** DATA SHOWN follows **
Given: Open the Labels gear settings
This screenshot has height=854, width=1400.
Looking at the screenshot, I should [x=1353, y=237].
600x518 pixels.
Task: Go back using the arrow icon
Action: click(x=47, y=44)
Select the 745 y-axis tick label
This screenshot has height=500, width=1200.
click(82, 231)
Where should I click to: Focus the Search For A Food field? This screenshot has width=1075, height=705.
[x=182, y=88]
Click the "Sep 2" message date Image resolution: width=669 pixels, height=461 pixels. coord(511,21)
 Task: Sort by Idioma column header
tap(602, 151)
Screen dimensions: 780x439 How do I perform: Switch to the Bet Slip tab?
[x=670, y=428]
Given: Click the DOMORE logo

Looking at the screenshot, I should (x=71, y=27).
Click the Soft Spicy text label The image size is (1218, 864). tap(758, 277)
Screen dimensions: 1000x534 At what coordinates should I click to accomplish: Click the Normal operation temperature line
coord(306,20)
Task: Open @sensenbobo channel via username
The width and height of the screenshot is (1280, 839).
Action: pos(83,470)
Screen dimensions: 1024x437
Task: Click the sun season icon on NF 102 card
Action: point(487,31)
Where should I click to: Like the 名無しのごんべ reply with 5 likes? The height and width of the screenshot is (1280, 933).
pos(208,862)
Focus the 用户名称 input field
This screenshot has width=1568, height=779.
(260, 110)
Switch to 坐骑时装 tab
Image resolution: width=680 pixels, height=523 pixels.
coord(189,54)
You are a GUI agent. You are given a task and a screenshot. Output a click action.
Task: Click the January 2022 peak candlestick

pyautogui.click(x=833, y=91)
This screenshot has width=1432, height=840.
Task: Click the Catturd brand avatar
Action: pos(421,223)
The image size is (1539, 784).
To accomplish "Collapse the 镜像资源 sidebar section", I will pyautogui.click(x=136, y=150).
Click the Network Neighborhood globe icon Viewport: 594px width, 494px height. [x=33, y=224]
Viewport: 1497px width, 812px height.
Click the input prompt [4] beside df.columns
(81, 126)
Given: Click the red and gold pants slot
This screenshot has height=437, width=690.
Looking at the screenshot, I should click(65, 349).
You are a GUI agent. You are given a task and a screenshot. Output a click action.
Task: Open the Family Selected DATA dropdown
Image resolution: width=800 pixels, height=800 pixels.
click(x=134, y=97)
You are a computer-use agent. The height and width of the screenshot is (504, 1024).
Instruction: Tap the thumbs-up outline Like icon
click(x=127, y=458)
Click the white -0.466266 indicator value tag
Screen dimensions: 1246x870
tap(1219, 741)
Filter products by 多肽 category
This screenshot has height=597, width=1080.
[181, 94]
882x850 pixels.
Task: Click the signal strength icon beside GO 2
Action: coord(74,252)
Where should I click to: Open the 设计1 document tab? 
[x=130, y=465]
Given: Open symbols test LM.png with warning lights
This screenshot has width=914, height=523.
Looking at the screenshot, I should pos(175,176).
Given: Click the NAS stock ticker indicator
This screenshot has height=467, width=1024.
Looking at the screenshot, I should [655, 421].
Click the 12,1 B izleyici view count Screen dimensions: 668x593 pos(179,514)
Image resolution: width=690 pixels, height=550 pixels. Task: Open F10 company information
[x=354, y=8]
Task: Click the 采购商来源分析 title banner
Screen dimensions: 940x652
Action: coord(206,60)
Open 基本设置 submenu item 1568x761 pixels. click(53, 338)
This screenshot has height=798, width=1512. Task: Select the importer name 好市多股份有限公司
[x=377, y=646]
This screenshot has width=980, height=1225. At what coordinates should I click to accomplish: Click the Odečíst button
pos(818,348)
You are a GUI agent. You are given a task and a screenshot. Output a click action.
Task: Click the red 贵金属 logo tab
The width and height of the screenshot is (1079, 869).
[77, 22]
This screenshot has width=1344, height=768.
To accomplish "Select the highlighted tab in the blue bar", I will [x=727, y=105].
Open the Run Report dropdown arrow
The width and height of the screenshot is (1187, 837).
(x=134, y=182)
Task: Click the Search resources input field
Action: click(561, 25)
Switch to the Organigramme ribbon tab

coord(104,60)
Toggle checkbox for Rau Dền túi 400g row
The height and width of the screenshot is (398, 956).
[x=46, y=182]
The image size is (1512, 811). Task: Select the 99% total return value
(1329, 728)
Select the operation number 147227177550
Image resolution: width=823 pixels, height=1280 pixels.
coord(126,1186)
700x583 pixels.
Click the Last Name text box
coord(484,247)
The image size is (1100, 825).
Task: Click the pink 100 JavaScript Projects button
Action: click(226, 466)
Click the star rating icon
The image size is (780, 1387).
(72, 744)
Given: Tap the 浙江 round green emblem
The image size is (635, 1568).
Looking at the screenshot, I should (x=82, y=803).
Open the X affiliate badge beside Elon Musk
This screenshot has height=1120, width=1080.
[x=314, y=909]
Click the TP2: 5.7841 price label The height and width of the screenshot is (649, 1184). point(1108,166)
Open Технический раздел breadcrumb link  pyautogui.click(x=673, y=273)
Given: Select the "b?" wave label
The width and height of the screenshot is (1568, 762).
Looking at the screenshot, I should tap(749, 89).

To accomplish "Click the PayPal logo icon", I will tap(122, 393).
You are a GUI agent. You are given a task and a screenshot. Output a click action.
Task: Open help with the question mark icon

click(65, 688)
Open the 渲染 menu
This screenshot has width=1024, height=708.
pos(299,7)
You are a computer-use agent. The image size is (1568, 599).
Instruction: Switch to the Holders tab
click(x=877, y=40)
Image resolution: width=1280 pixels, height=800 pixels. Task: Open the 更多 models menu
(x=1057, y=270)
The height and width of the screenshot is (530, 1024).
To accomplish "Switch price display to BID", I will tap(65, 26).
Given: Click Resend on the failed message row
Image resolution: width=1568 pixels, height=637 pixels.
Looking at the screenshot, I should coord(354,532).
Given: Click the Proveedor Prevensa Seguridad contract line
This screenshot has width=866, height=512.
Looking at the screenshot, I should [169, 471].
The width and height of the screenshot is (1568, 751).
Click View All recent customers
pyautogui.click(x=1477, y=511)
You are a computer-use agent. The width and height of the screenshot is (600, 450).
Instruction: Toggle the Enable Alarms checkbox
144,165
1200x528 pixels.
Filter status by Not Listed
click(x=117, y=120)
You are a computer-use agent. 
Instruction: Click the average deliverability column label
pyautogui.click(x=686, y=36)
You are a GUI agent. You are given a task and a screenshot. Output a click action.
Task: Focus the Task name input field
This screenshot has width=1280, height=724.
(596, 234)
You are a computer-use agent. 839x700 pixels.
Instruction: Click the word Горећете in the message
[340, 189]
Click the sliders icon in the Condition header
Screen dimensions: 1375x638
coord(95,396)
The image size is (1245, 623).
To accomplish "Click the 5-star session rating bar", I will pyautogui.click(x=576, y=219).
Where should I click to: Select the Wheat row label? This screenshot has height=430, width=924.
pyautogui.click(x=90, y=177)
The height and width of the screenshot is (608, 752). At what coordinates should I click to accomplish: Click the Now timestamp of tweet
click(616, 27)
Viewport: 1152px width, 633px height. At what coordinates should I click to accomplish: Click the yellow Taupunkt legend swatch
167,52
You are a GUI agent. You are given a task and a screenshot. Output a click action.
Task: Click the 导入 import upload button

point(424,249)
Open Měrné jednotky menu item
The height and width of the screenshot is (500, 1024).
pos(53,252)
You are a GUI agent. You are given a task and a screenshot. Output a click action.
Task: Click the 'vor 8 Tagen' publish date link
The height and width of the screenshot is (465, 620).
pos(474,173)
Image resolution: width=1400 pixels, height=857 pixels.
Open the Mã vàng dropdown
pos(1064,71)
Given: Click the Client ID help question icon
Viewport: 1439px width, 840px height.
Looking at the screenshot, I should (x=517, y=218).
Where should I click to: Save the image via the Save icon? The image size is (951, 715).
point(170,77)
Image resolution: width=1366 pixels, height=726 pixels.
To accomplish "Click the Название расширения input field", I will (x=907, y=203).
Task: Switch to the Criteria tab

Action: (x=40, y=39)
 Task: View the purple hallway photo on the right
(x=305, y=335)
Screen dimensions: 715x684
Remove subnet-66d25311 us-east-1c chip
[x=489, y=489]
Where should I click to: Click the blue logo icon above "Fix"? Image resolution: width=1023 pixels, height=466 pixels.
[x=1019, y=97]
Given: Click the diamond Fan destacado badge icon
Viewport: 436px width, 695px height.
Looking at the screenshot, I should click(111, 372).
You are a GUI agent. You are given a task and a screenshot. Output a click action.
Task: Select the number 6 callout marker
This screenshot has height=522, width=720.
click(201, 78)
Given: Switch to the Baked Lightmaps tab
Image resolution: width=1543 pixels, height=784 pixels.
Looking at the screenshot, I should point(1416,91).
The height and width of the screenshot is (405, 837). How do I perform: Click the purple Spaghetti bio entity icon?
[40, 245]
** End of DATA SHOWN **
• _EXERCISE DESCRIPTION_: Pick out and copy the lines of the entries that hold the string "computer".

• _ANSWER SPACE_:
You are a computer-use agent. The height and width of the screenshot is (504, 1024).
You are a computer-use agent. The image size is (1568, 599).
You are a computer-use agent. The width and height of the screenshot is (600, 450).
You are a computer-use agent. 
You are a computer-use agent. 839x700 pixels.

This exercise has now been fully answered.